Collection entries
++++++++++++++++++++

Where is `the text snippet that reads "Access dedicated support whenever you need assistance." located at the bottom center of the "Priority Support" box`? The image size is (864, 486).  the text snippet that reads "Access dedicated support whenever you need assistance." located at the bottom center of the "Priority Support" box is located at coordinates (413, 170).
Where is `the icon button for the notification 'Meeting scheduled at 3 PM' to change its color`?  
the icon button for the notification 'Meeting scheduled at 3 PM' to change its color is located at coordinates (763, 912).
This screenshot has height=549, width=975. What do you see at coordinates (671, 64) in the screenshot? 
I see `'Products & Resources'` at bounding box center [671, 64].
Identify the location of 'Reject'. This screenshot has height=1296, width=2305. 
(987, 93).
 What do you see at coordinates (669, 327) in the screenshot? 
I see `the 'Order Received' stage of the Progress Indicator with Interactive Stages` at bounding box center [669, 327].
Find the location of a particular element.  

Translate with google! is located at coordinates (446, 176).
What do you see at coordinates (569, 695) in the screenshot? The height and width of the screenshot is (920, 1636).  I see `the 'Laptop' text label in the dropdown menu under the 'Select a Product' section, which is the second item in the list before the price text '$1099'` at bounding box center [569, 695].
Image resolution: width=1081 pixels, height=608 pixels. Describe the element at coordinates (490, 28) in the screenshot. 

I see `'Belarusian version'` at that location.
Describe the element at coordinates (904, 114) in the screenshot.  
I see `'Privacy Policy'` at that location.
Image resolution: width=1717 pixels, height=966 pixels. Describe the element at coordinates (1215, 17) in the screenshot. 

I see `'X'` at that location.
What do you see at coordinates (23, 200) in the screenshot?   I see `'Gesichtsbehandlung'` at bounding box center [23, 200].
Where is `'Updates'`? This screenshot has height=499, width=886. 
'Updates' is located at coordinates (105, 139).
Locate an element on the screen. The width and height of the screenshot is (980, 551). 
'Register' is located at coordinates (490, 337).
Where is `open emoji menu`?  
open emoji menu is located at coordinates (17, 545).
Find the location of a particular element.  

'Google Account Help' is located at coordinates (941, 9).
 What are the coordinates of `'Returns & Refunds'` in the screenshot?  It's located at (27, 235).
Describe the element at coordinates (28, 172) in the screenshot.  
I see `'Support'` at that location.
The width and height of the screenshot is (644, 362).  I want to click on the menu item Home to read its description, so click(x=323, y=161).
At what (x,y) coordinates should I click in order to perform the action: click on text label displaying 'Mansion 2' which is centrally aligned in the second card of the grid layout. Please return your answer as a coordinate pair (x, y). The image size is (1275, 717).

++++++++++++++++++++

● Request:
Repeat the lines verbatim, starting with the line that contains "This screenshot has height=549, width=975." and going on through the line that contains "Translate with google!".

● Solution below:
This screenshot has height=549, width=975. What do you see at coordinates (671, 64) in the screenshot? 
I see `'Products & Resources'` at bounding box center [671, 64].
Identify the location of 'Reject'. This screenshot has height=1296, width=2305. 
(987, 93).
 What do you see at coordinates (669, 327) in the screenshot? 
I see `the 'Order Received' stage of the Progress Indicator with Interactive Stages` at bounding box center [669, 327].
Find the location of a particular element.  

Translate with google! is located at coordinates (446, 176).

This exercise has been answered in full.